Is anyone using druid to access s3 bucket with IAM role instead of hard-coded keys?

This pull was merged (https://github.com/druid-io/druid/pull/837) so it should be possible but it’s not working for me. There must be more to it than just putting s3://bucket/ for the ‘paths:’ in the inputSpec.

Hi Scott,

I haven’t tried this myself, but looking at the code, the InstanceProfileCredentialsProvider is last in the provider chain

I think you’ll also have to ensure that there isn’t any existing accessKey/secretKey configuration used by the providers earlier in the chain so that it falls back to using IAM.

Thanks,

Jon

Hi Jonathan,

This is a brand new ec2 instance running a quickstart druid. No keys anywhere in env or otherwise.
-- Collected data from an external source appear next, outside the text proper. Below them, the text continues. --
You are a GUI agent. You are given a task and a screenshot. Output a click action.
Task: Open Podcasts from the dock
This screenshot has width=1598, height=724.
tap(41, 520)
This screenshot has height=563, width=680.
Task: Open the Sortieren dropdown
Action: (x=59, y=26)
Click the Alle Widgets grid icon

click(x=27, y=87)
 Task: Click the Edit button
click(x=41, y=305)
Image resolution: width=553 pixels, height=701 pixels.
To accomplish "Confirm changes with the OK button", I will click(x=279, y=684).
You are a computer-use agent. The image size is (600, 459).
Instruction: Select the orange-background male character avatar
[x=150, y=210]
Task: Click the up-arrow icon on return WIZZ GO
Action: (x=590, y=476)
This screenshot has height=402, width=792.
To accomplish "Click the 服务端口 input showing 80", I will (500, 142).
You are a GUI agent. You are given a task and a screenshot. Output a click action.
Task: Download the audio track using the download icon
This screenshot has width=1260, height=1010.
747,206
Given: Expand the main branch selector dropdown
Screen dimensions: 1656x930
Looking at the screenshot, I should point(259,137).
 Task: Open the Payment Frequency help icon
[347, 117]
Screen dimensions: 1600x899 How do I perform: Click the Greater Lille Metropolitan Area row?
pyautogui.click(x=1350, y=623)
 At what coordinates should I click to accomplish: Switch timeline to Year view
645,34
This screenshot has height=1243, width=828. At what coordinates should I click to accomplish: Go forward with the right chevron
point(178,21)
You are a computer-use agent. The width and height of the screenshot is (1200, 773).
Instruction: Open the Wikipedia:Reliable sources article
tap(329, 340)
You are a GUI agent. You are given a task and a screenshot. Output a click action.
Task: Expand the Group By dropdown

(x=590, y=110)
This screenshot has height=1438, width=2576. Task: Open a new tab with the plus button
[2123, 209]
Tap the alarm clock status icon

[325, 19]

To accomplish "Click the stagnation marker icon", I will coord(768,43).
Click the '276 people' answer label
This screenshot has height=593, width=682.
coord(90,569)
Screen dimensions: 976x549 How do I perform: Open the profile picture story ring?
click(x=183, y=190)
The IAM role is attached but druid keep complaining about credentials until I put keys in:

“tuningConfig” : {

“type” : “hadoop”,

“partitionsSpec” : {

“type” : “hashed”,

“targetPartitionSize” : 5000000

},

“jobProperties” : {

“fs.s3n.awsAccessKeyId” : “id”,

“fs.s3n.awsSecretAccessKey” : “secret”

}

}

Hi Scott,

The area affected by PR #387 controls the credentials for Druid’s deep storage, but it turns out that Hadoop uses its own credential configuration.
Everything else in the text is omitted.